Et pourtant… j’en aurais bien redemandé un peu plus. Car même si les décors donnent souvent une impression de vide ou de manque de diversité, même si les adversaires que l’on affronte sont cons comme la pluie, ça fonctionne. Il y a un truc dans l’ambiance, dans les graphismes ou dans autre chose de plus subjectif, comme le fait de vouer un culte à la nostalgie procurée par la Master System. Un simple type de coffre renfermant un bonus, un bout de plateforme métallique, le design des immeubles en fond… rien que des textures à deux pixels comme ça peuvent suffire à arracher quelques larmes d’émotion sur la gloire du passé. Et je trouve que la vieille console de Sega procure ce genre de sentiments comme aucune autre machine. Mais bon, je n’ai pas les idées claires quand je mets à digresser de la sorte. Il y a enfin ces petits détails, qui pourraient passer pour un hommage ou du plagiat, selon notre humeur, comme par exemple les gouttes qui tombent du plafond dans la grotte et qui rappellent Rick Dangerous. Plus flagrant encore, les blocs de pierre dotées d’un visage colérique qui tombent à la verticale et remontent lentement, avec une expression soulagée, dans le plus pur style de Mario. C’est dingue ce qu’on peut trouver à raconter sur un petit jeu vidéo à moitié mal foutu et bouclé en vingt minutes, secrets compris.

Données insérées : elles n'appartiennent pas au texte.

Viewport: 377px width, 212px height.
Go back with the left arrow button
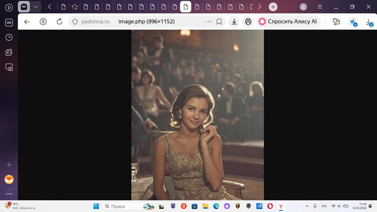click(x=27, y=22)
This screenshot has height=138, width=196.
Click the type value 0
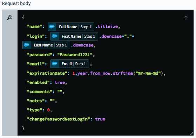point(48,110)
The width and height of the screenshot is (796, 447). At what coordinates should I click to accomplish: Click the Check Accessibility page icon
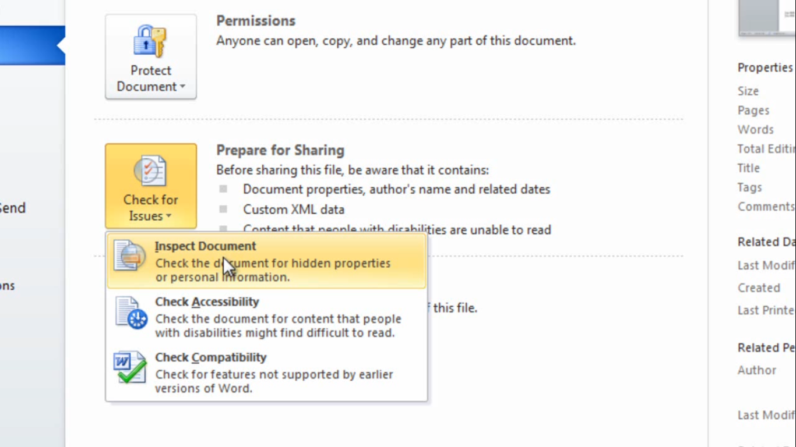coord(131,313)
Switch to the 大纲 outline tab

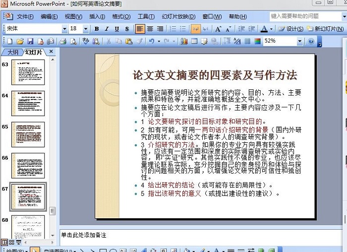coord(12,52)
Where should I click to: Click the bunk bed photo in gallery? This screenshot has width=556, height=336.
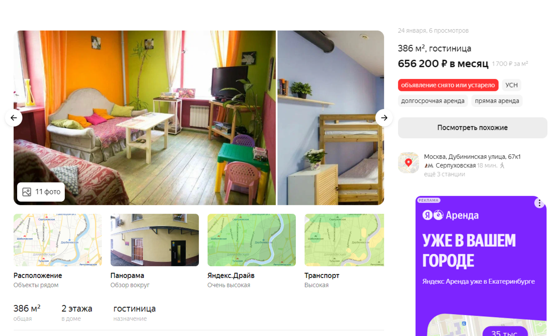331,118
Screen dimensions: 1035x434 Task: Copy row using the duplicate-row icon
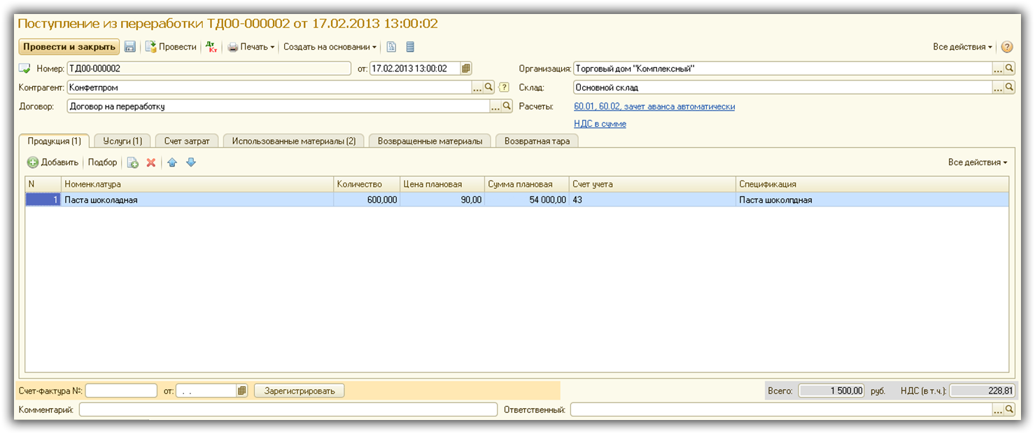click(x=132, y=162)
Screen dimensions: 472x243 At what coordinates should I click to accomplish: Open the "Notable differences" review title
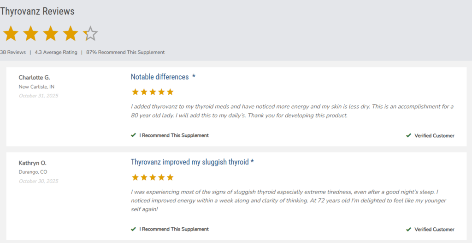tap(160, 77)
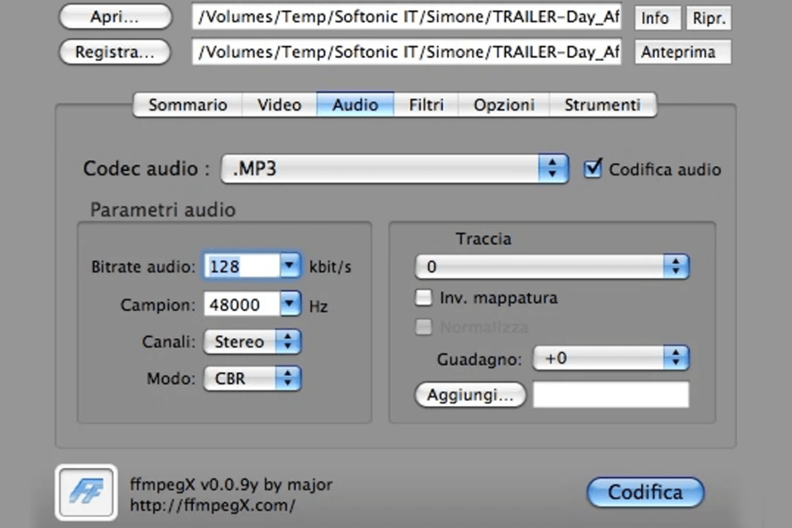
Task: Open the Codec audio dropdown showing .MP3
Action: [553, 168]
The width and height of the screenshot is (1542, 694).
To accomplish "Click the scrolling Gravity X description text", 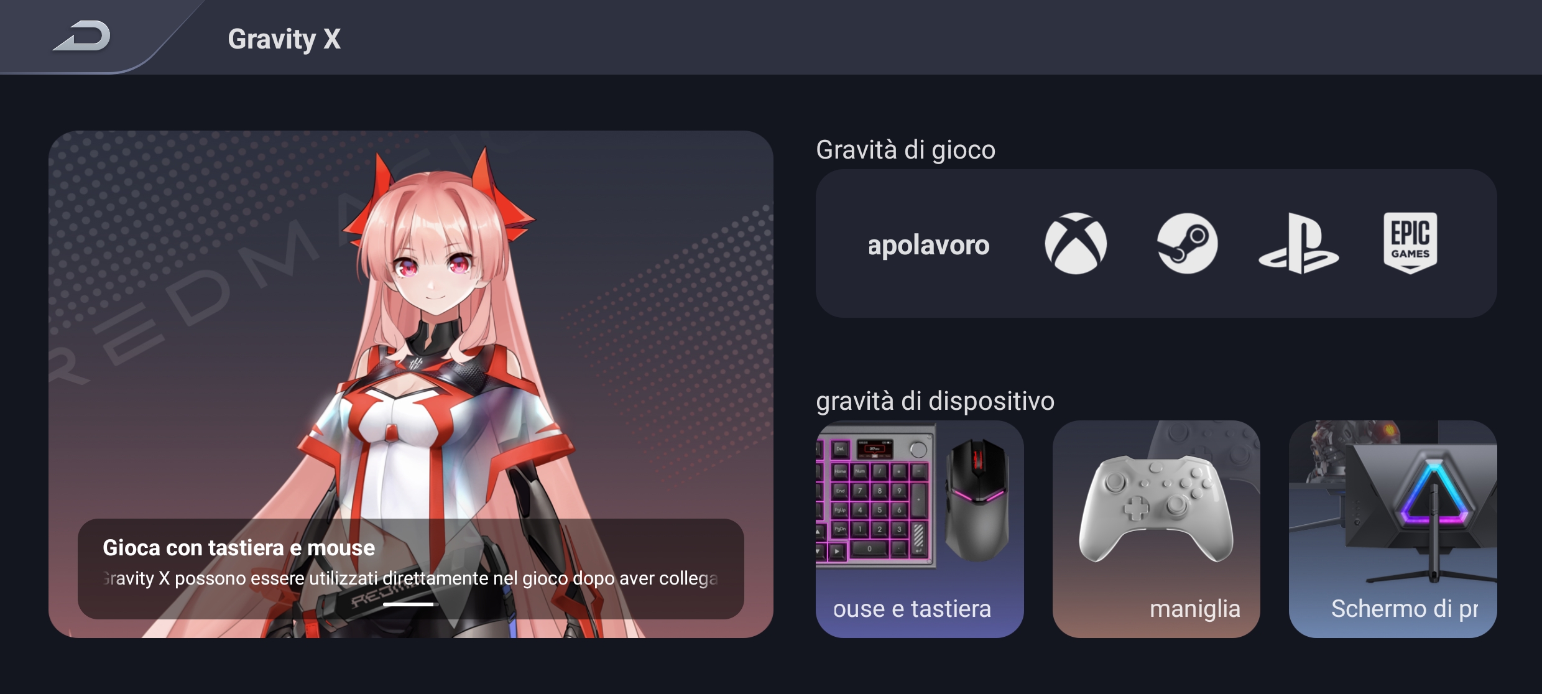I will click(410, 578).
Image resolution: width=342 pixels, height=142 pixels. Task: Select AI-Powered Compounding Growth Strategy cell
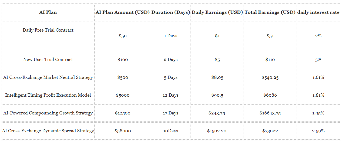(48, 113)
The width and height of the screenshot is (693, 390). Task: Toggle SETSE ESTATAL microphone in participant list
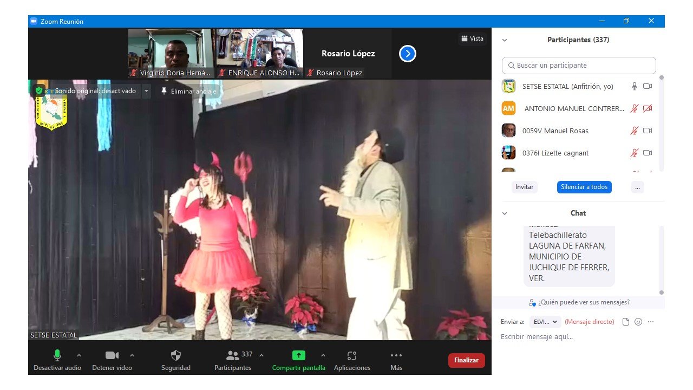click(635, 87)
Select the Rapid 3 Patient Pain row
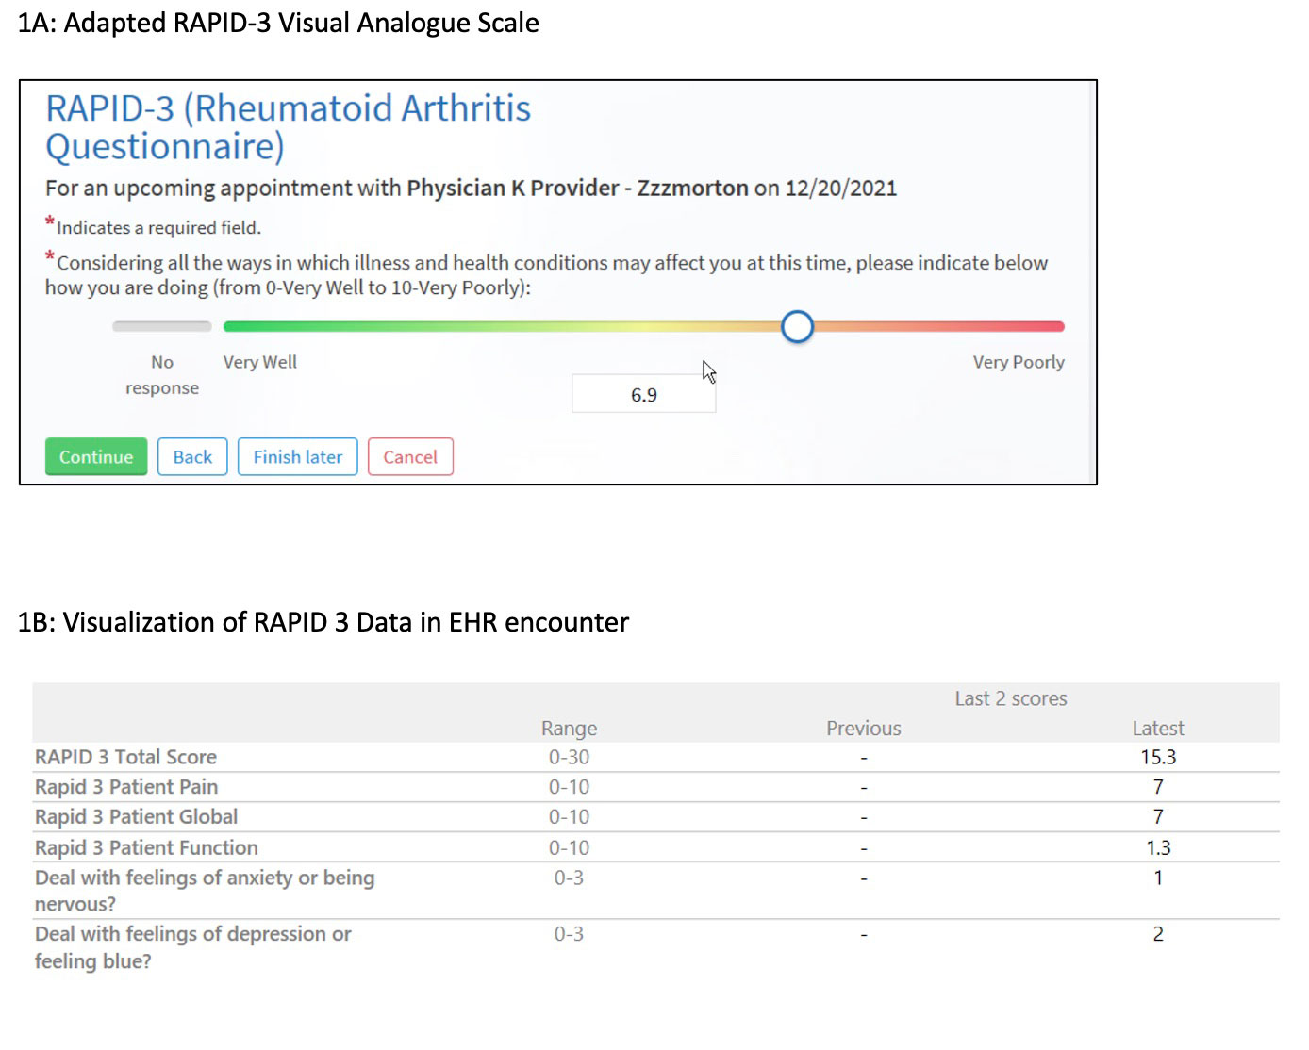 (126, 787)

Nouvelle plongée dans l’OST
Un peu galère de trouver qui a travaillé sur la B.O. Visiblement Tokuhiko Uwabo n’a pas rempilé après avoir tafé sur Alex Kidd in Miracle World (et comme
Castle of Illusion sortait la même année que Shinobi World, peut-être qu’il y a un lien). Bref, il semblerait que la composition soit revenue à Tadahiko Inoue (surnommé XoR dans les crédits), qui n’a pas fait grand chose d’autre dans le domaine (Strider sur Megadrive, quand même, mais en tant que sound designer). Et bah moi je comprends pas ! Autant j’adore le boulot de Uwabo, autant ce qu’a fait Inoue sur Shinobi World, ça envoie tellement ! Les mélodies nous emportent avec allégresse dans les stages bigarrés du jeu, faisant écho aux tronches souvent hilares des monstres rencontrés sur la route. La richesse des morceaux contraste avec l’ambiance un peu sombre et morne des décors, et ça sauve tout.

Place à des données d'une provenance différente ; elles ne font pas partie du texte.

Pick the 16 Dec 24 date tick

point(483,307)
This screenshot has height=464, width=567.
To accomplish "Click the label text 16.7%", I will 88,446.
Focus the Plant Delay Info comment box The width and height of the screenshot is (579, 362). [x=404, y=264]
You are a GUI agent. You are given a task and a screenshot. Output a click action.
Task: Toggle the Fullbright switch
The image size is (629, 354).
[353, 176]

Alex Kidd in Shinobi World - The Jungle
Regrets ou pas ?
Je ne vais pas engueuler mon moi enfant de l’époque, qui a préféré aller jouer à Resident Evil sur PlayStation, plutôt que de persister sur un vieux titre de 1990, aussi attachant soit-il. J’aurais pu prendre un ton paternaliste et lui mettre la main sur l’épaule en disant :”Profite autant que tu peux de la technologie 8-bits, mon petiot ; et surtout, garde précieusement la console bien au chaud, telle le plus beau témoin de cette époque désormais révolue.” Ouais, elle me manque cette bonne vieille Master System (elle a fini à la poubelle pour libérer de la place dans ce même placard où mon père l’avait confinée, snife). Elle aurait mérité un chant du cygne digne de ce nom, notamment avec une sympathique playthrough d’Alex Kidd au pays des Ninjas.